Onek
Ash Policies and AshJsonApi
Hopefully a simple one where I’m just not understanding the documentation properly between policies and AshJsonAPI.
I have a resource with two attributes where we use one of the attributes to reference a value that is held in our Actor struct. Note our “user” isn’t captured as a resource in Ash and we’re instead ad-hoc creating the Actor struct in a plug further up the pipeline.
attribute :name, :string
attribute :owner_id, :string
This resource is exposed via AshJsonAPI and I’d like to put some access restrictions on the :create, :update, and :destroy actions where clients shouldn’t be allowed to create, update, or destroy records that they don’t “own”.
policy action_type([:update, :destroy]) do
forbid_unless expr(owner_id == ^actor(:name))
end
This seemingly works, however it returns a 404 instead of a 403 when a policy isn’t allowed for :update and :destroy. I’m not sure if that’s expected or not, but I thought :update and :destroy would yield the forbidden error rather than the “filtering” 404. Further, if I update the :access_type to force :strict mode then the policy never authorizes anything even when the expr should be returning true (this one definitely confuses me).

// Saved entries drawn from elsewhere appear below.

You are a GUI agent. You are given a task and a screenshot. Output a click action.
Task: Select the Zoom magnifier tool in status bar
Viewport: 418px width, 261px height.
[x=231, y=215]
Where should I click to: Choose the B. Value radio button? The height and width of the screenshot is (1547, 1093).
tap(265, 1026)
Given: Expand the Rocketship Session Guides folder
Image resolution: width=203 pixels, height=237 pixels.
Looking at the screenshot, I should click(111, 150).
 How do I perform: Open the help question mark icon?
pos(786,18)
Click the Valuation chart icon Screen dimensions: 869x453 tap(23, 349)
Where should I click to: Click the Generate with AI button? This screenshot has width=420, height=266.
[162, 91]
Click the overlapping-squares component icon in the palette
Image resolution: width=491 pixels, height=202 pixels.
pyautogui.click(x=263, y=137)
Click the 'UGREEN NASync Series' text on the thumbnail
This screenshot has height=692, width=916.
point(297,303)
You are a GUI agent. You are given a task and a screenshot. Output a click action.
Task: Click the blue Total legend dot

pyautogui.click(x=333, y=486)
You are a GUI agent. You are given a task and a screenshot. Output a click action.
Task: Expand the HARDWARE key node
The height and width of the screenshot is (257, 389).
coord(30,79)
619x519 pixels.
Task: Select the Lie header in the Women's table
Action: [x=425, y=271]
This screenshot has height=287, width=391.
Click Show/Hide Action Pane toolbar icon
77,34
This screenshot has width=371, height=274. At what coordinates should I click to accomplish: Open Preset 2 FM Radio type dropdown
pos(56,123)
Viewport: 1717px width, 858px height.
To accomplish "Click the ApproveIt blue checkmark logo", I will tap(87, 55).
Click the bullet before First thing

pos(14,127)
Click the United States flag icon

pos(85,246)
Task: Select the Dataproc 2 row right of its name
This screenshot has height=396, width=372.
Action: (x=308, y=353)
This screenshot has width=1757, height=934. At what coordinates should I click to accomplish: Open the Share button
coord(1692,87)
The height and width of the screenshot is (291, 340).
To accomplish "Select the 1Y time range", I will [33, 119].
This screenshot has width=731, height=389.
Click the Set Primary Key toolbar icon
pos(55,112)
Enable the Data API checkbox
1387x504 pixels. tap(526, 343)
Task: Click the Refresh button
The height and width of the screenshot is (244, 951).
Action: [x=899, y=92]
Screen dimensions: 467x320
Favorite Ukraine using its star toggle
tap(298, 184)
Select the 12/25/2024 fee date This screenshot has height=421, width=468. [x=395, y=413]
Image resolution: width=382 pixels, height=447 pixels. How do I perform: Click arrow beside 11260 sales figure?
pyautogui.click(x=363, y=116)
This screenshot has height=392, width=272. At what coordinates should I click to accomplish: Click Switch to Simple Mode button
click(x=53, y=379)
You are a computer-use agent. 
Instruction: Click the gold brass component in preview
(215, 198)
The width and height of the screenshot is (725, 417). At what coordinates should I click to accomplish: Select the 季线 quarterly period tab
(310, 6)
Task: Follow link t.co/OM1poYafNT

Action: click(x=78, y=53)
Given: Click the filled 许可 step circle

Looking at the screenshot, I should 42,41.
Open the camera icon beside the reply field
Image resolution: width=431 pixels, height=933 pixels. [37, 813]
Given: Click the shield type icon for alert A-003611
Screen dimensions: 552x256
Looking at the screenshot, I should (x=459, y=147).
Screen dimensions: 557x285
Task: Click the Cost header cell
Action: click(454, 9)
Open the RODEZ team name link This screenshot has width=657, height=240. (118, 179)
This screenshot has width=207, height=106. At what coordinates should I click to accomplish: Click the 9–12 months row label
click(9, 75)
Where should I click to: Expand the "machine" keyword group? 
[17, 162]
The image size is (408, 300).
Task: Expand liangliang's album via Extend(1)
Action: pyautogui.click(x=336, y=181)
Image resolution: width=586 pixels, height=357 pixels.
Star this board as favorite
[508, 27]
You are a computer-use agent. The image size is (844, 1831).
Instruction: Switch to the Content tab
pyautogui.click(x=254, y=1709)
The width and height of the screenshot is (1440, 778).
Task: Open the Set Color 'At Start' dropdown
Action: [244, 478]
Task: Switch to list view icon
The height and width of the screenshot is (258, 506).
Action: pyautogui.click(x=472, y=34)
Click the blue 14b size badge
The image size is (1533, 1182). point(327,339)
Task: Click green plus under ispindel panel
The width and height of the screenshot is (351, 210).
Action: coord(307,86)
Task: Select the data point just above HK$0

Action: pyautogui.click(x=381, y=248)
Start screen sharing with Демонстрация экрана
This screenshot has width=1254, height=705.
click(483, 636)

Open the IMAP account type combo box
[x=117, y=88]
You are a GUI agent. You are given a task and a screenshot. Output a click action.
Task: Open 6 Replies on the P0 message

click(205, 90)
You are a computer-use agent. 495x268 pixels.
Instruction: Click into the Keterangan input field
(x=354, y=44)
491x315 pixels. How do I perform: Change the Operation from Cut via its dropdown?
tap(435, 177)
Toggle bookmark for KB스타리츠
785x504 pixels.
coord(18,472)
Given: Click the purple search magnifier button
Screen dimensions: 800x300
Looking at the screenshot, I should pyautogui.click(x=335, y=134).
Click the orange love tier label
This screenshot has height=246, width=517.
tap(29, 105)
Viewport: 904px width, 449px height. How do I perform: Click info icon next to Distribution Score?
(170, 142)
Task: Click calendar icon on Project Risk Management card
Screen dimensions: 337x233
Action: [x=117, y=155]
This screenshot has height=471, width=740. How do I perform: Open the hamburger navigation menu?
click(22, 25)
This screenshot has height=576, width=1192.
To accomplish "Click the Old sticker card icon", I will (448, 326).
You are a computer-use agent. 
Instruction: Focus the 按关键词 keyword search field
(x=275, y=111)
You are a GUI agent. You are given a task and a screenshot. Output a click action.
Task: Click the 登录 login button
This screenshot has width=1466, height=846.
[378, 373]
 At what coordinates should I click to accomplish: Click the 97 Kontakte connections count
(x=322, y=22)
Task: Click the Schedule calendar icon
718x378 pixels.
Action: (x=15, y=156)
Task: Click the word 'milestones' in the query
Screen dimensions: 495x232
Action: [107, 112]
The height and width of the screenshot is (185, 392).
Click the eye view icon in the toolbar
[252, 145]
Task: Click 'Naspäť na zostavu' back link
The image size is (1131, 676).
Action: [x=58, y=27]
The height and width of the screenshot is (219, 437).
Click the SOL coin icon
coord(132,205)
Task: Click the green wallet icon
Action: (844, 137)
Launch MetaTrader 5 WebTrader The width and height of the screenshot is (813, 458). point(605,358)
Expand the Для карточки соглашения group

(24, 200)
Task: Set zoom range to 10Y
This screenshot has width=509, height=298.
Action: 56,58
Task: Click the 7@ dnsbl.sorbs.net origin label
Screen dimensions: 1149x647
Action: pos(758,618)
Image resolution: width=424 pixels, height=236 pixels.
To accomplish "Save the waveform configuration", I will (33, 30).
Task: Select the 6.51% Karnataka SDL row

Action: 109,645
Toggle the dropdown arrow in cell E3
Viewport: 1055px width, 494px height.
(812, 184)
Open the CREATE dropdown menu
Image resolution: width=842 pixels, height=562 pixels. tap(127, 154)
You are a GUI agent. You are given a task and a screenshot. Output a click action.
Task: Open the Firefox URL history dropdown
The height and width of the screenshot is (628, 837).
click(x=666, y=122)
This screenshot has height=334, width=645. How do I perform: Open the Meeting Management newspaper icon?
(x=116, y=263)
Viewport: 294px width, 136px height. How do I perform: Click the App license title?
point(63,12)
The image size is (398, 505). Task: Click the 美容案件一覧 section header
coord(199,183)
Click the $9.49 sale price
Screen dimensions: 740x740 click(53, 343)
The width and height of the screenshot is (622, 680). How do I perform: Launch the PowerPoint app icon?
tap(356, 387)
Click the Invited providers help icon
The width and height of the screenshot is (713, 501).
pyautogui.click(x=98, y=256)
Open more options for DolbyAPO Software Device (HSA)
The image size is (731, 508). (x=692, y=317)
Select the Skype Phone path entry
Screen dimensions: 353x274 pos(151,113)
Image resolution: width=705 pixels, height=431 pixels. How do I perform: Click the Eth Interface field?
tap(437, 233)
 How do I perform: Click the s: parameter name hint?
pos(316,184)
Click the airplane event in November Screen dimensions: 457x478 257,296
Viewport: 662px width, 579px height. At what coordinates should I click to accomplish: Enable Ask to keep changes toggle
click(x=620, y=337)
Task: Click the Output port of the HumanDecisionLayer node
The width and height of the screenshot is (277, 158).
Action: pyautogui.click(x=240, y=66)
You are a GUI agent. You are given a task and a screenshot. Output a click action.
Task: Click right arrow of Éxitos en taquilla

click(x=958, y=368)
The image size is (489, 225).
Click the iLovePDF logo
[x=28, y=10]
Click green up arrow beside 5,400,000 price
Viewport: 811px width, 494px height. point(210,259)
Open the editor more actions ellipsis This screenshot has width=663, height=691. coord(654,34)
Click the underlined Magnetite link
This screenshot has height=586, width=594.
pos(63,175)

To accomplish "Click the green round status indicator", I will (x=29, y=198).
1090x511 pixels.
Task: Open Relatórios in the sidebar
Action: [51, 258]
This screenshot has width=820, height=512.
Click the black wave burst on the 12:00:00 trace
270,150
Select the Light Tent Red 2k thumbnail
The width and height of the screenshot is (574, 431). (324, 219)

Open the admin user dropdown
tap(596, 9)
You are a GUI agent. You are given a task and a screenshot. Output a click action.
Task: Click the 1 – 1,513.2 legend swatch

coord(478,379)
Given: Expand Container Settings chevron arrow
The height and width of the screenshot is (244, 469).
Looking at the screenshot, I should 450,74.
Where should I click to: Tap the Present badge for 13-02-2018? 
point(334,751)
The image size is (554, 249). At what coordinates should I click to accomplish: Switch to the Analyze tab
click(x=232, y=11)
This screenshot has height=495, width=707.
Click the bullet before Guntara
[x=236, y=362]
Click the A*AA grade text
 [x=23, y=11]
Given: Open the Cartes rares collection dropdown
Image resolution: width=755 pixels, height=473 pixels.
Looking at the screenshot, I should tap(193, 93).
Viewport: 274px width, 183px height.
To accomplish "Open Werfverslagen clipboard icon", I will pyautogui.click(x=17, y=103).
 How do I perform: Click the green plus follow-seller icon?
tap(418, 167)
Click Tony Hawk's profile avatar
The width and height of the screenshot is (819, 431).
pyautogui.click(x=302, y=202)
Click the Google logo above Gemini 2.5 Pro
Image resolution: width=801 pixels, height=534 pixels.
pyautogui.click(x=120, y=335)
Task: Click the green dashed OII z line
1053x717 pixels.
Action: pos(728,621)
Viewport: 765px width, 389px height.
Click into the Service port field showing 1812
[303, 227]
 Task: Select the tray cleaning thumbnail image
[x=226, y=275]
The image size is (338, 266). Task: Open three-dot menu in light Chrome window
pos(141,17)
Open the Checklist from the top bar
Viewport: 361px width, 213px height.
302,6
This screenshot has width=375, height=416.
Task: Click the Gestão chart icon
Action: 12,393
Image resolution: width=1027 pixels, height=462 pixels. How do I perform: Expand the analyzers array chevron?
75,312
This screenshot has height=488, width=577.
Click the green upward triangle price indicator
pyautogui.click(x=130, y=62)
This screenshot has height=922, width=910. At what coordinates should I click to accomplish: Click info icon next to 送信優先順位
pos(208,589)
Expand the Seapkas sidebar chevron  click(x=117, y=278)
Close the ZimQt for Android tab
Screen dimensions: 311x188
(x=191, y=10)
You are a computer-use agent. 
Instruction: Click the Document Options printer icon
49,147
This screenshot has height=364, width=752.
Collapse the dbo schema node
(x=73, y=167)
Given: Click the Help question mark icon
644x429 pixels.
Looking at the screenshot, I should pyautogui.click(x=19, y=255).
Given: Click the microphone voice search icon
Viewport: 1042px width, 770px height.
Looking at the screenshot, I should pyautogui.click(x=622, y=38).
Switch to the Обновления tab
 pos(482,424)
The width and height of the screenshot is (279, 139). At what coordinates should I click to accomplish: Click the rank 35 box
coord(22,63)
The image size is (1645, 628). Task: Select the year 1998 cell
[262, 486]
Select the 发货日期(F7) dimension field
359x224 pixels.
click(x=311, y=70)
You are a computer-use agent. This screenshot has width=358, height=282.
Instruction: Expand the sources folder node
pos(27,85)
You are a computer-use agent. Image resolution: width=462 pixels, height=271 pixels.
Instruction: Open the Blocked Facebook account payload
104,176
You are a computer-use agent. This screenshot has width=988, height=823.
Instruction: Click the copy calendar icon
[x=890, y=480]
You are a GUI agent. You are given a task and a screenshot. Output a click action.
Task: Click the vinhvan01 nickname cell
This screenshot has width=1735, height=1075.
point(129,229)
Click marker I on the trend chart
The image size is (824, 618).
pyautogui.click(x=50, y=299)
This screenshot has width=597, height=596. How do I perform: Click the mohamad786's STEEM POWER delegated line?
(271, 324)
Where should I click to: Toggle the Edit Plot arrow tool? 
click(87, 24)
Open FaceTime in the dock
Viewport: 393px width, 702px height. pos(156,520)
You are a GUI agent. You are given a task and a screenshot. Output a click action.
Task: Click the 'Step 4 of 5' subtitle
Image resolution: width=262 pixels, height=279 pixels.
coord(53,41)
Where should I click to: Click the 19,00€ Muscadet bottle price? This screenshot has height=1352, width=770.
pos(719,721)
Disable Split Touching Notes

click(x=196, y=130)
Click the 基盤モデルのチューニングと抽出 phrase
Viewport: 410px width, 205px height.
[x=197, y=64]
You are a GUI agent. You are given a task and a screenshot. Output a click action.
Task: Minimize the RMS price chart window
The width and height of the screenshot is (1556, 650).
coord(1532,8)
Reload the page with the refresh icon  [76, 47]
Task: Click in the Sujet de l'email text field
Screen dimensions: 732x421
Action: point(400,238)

For a little more context the :read action is unrestricted so anyone can see anyone else’s records – they’re just not allowed to update/delete them.
policy action_type([:update, :destroy]) do
access_type :strict
authorize_if expr(owner == ^actor(:name))
end
Trying to figure out if I’m missing something, if the above behavior is an actual bug, or maybe I’m playing way out in left field somewhere.
Marked As Solved
zachdaniel
filtering updates
There are actually two “modes” for authorizing bulk updates and destroys. AshJsonApi uses Ash.bulk_update and Ash.bulk_destroy with a filter for a single record as a mechanism for potentially avoiding the need to update the underlying record. It is currently using the default behavior, which adds the authorization rules for the update as a filter. We could make this configurable, telling AshJsonApi to pass authorize_changeset_with: :error (this is not supported by all data layers, but postgres can do it). This would give you the behavior you are looking for. Please open a proposal issue or PR
. We can likely add a domain-wide and/or global configuration to start, which would be pretty straightforward.
access_type :strict
As to why access_type :strict doesn’t behave as expected, what access_type :strict means is that “everything in this policy must pass before ever attempting to speak to the data layer”. its effectively impossible to use a filter check in that context. You could instead write custom checks that do things like look at the changeset and compare changing values to the actor etc.